If a market shock forces these institutions to sell assets to cover margins or if retail investors pull out quickly, the fund is legally required to sell physical gold to meet redemptions.

This sudden, artificial avalanche of supply could put downward pressure on the spot price, leaving late-stage “gold bugs” exposed.

Reason 2: The Two-Timeframe Trap – Short-Term Oversold, Long-Term Overbought

To understand the gold market today, you should separate the short-term oversold from the long-term overbought.

Recently, gold prices dropped quickly as investors took profits after technical indicators signaled overbought conditions. This sudden fall has tempted short-term traders to buy on the dips.

But investors should not confuse a temporary bounce with structural health. On a wider time horizon, some technical indicators suggest that gold remains historically overbought.

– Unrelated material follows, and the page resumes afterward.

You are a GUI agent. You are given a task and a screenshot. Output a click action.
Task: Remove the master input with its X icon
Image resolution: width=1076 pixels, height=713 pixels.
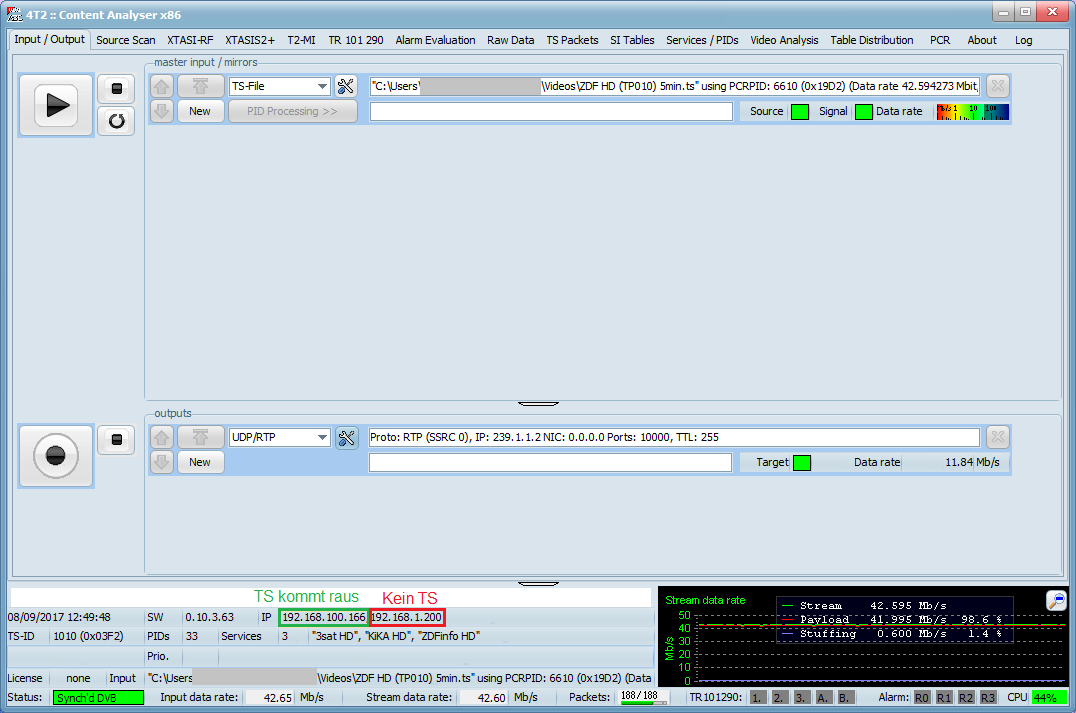click(997, 87)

After a multi-year rally that carried spot gold well past $5,600 per ounce in January, the metal has entered an extended, choppy consolidation zone, stuck stubbornly below its 50-day moving average. When an asset climbs this quickly, its path of least resistance is sometimes a reversion to its mean.

A trigger for downward pressure on the gold price is the Federal Reserve’s commitment to controlling inflation. With inflation proving sticky and the labor market remaining resilient, interest rates could remain at current levels or even increase in the short term. This outlook keeps the opportunity cost of holding a non-yielding asset like gold relatively high.

When macroeconomic reality catches up with expectations, speculators could abandon ship just as fast as they boarded. This could leave late-stage buyers exposed to a much deeper market correction.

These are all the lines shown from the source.